Today I think it’s important to remember a few basic tenets of pre-health existence. Hopefully these will cheer up those of you who are stressing out. They may be helpful points to return to in the coming months and years as the pre-health workload piles high. They’re especially crucial to recall during rough patches.
· One bad grade is just that, one bad grade. Not only is a poor grade on one test a mere part of your overall performance for the semester, but one grade for an entire course is but one item on a transcript that will ultimately reflect four years of hard work. Health professional schools look at the big picture. They look for trends on the transcript (usually upward!). They admit people every year with a poor grade in one of their prerequisite courses.
· The faculty are here to help you. They’re opinionated and they’re quite busy, but they have your best interest at heart. If your first attempt to talk to a professor about your performance in a class fails (at least from your point of view), try again. Keep trying. They want you to succeed. The responsibility lies with you, however, to take the initiative, exercising both persistence and patience.
· To each his/her own.

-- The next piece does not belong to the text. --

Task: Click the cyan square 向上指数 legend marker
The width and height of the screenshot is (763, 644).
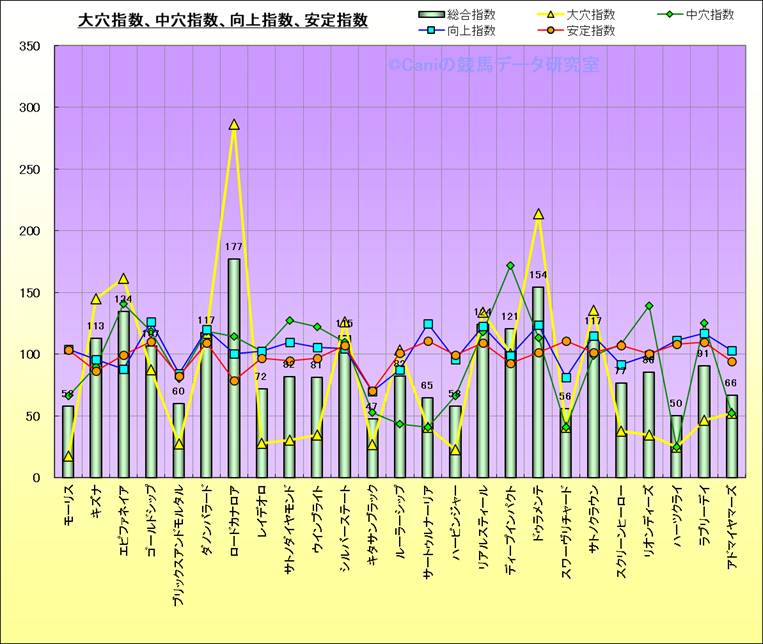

What works for your pre-med roommate may not work for you when it comes to the timing of coursework. The required courses for admission to health professional school need to be completed by the time you apply. When you apply—and when/how you finish the courses successfully—is an individualized thing.
· Refresh your memory. Talk to a physician, such as one the alums we had come to the breakfast reception last Saturday during Homecoming. Talk to a nurse practitioner, a P.A., or an optometrist. Go to the hospital and volunteer. Make the most of your sophomore preceptorship. In these “clinical” settings you’ll see examples of your future, people using their scientific and humanistic talents to care for others. This will motivate you.
· Play Bach, play soccer. What hobbies or passions did you have in high school? Do you still participate in them? When you’re feeling overwhelmed, do you locate one of the pianos on campus and express your musical talent like Kelsey Kreyche ’15 did so beautifully in the lobby of New College House at the Homecoming reception? (Thank you for creating such a great atmosphere, Kelsey!). Do you belong to a club sports team or kick a ball around with your friends to let off steam? Everything you do outside the classroom doesn’t have to be a formal extracurricular activity or resume item. Everything you do doesn’t have to have a larger goal. Sometimes your mental health depends on doing what you love when no grade is awarded, maybe even when no one else is watching.
· FaceTime with your dog. What? That’s right, you heard me. I said, FaceTime with your dog. Homesick? Need a friend? Need something familiar? Maybe a completely non-judgmental someone who doesn’t ask questions? What, your pooch (or cat, or guinea pig) back home isn’t qualified? I beg to differ. My dog Freddie (pictured above) doesn’t tend to stay in one place long enough to make FaceTiming or Skyping practical, truth be told, but I still laugh when he runs by the camera chasing squirrels in the background as I use my iPhone to touch base with the human members of my family. You get my drift. Reach out to something or someone familiar, an individual or situation totally ignorant of college. And make it a little ridiculous. Freddie stressed out about not catching chipmunks—that is something that relaxes me when I’m worried about my own day-to-day problems.
Ultimately, it’s about maintaining perspective. Being pre-health can feel like a true burden piled on top of the other things you want to do in college. Quite often it can seem as if it’s all about your future plans and not at all about enjoying your time at F&M. If nothing else, I hope you take the same number of minutes that it just took to read this little essay and, once a day (if not more), live in the present moment. The future will be here before you know it—there’s not much you can do about that. But one regret you may have, when you’re living in that future, is that you didn’t make the most of these months, weeks, days, and minutes as a college student. Don’t let that be your regret.